Entries for locating displayed items
⁂

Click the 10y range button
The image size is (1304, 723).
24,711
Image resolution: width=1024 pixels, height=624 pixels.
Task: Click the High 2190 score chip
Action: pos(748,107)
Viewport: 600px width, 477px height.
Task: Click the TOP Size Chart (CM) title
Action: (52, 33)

⁂

Instruction: Reproduce the entries above in full, substituting "control" for "button" and leaving every other detail unchanged.

Exercise result:
Click the 10y range control
The image size is (1304, 723).
24,711
Image resolution: width=1024 pixels, height=624 pixels.
Task: Click the High 2190 score chip
Action: pos(748,107)
Viewport: 600px width, 477px height.
Task: Click the TOP Size Chart (CM) title
Action: (52, 33)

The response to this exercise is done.